Copeland and the Tale of two By-elections
Yesterday was an interesting political outcome in the UK. Labour lost in Copeland to the Tories but won in Stoke-on-Trent against UKIP. This mixed picture offers an interesting take of the direction of politics in the UK. Where is politics moving towards in the next few years in Britain and what of the parties?
Firstly, the result is devastating for UKIP, after failing to establish itself in a Labour stronghold, they will be looking at a campaign botched by Paul Nuttall’s parachuting into Stoke-on-Trent as large factor of failure. Labour put up a strong fight in Stoke-on-Trent another reason for UKIP’s defeat. Wider questions emerge; is UKIP really the largest threat to Labour in a post-Brexit Britain?
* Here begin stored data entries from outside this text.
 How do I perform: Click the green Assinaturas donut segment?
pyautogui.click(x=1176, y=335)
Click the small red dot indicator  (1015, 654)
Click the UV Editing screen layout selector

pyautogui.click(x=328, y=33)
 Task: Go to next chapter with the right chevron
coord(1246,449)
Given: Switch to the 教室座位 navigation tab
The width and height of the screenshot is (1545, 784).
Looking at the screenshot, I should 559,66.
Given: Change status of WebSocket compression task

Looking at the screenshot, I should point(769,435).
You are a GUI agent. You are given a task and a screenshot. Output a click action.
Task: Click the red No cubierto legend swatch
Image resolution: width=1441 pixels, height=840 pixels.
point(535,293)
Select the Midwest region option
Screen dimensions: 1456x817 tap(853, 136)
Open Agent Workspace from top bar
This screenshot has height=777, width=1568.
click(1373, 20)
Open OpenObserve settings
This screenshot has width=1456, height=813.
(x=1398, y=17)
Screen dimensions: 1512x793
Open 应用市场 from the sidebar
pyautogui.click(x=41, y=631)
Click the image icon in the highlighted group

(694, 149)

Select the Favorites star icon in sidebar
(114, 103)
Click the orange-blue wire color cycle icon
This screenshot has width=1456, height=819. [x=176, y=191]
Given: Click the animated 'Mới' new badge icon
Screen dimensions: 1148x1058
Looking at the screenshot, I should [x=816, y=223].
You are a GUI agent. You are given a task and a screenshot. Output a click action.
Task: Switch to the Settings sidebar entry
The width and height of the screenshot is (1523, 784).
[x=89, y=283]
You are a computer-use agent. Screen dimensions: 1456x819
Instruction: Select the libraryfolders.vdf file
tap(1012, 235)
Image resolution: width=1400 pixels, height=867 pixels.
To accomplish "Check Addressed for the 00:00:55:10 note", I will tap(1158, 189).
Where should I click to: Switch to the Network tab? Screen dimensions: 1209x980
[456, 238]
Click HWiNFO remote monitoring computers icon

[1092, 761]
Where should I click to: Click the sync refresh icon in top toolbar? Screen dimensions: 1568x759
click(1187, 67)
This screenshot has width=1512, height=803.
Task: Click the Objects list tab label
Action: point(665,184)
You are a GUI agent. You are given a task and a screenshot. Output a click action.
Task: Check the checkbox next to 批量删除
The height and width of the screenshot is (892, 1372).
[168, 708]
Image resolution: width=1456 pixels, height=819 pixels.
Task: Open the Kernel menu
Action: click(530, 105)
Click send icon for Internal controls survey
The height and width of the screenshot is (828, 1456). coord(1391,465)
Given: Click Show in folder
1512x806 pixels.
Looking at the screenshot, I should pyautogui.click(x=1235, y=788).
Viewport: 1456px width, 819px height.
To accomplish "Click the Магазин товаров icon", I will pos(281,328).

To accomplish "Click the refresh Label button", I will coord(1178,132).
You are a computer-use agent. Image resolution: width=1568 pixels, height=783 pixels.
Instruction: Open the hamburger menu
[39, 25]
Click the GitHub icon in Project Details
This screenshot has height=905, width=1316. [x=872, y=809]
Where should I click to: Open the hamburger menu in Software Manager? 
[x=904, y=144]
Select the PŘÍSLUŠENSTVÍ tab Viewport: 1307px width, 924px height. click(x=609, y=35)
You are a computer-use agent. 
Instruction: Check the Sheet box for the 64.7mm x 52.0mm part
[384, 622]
This is a poor showing for Labour too. Labour held on to a seat from the UKIP party but lost to its main rivals The Tories. This mixed picture of saving itself from the fringe Right but losing to the main Right wing party is not good for Labour at all. Reasons why Labour lost include the leader’s opposition to nuclear power, the unpatriotic stance of Labour and Jeremy Corbyn seen as toxic by many voters. Despite the NHS trust in Copeland constituency in such a bad state, Labour lost. That must sink in.
The obvious benefactor of all this is of course The Tories. Having defeated Labour in its heartland and seen off its main Right-wing rival, The Tories will surely be popping off the corks tonight. If they could defeat Labour here, they will win in many seats across the North of England singling the defeat of Labour for at least 25 years. It shows even in a place where the NHS is struggling, they will win. Perhaps The Tories should even advocate the introduction of private company contracts over all hospitals and all Primary Care trusts, since they know they can win? Perhaps completely abolish the NHS once and for all?
What can we deduce from the two by-elections? The political landscape has shifted not to a multi-party place by a 1.5 party system, with guaranteed Tory dominance for 25 years. Labour is a spent political force but with nothing to challenge The Tories, its good game for democracy. This is because of First Past the Post electoral system means that new-comers find it near impossible to win. The SNP did well because its supporters were concentrated in one area, namely Scotland. Elsewhere, competitors like UKIP are not a threat because the electoral system boosts support for the larger parties. In fact, the more divided the electorate, the easier for The Tories to win because the fewer voters they need to win an election. This is bad news for democracy as one of the main ways of challenging a government is being able to vote them out of office. If that is not possible, then people resent politics and may look for extreme solutions to the issue. Ultimately, the by-election results are arguments for electoral reform.